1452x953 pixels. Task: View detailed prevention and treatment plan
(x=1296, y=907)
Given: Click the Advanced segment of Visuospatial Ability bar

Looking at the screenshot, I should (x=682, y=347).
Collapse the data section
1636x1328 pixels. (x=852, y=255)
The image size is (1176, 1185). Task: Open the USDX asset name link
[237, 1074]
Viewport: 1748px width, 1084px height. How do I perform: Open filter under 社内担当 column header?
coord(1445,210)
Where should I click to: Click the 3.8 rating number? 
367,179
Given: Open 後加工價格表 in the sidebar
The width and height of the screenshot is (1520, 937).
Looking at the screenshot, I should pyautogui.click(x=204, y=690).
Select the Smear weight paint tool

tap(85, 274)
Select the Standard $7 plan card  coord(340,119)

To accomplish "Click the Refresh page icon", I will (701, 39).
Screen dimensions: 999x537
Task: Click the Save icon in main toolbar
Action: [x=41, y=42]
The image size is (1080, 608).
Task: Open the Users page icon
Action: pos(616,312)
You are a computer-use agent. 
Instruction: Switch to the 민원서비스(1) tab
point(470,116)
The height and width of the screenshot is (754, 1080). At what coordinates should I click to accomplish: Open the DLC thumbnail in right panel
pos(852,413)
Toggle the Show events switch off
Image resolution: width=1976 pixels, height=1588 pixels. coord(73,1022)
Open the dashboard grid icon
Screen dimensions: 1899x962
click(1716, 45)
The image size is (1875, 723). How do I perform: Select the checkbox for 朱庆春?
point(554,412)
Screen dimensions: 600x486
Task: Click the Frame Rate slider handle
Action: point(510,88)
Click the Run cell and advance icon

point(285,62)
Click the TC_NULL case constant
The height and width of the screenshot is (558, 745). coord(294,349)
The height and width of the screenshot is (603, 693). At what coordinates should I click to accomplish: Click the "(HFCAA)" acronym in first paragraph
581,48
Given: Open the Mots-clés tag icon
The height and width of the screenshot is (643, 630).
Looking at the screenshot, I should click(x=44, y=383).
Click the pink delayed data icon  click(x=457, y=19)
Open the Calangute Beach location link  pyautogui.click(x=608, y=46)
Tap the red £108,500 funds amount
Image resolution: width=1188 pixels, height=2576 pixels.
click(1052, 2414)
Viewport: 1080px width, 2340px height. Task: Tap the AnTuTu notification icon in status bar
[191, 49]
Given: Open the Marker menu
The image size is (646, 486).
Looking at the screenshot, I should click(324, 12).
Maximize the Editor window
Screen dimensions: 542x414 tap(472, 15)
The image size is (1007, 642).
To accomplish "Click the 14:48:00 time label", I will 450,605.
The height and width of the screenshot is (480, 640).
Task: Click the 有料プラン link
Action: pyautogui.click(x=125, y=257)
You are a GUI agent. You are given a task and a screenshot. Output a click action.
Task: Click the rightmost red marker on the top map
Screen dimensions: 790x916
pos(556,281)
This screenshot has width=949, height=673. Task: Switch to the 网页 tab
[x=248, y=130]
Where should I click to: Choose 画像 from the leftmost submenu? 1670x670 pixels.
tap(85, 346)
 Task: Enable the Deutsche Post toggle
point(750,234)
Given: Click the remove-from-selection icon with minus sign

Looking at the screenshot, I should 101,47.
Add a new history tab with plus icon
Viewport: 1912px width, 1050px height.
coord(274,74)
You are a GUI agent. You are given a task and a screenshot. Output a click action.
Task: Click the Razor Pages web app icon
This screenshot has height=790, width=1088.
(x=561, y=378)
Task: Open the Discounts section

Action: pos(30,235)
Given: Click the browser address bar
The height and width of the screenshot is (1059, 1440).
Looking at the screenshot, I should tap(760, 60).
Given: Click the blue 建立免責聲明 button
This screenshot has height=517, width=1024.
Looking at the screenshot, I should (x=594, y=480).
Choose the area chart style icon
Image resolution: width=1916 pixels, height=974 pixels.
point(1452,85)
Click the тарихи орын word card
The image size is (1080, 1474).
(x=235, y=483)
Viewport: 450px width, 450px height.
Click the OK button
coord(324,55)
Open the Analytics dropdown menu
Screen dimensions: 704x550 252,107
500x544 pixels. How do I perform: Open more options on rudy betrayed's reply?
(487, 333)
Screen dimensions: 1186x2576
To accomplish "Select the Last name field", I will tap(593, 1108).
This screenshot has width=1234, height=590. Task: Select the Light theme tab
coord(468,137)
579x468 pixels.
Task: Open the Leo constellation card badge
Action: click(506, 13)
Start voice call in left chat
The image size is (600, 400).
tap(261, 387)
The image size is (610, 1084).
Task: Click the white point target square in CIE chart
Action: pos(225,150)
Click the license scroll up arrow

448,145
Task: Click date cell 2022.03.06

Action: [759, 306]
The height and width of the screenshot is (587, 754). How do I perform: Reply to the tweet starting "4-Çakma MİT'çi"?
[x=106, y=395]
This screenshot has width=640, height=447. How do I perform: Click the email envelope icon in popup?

> TASK DIRECTIONS
Only the lines from the one containing "Task: Click date cell 2022.03.06" through the final line of the records above should be printed, exactly as they stand.

> OUTPUT FOR THIS TASK
Task: Click date cell 2022.03.06

Action: [759, 306]
The height and width of the screenshot is (587, 754). How do I perform: Reply to the tweet starting "4-Çakma MİT'çi"?
[x=106, y=395]
This screenshot has width=640, height=447. How do I perform: Click the email envelope icon in popup?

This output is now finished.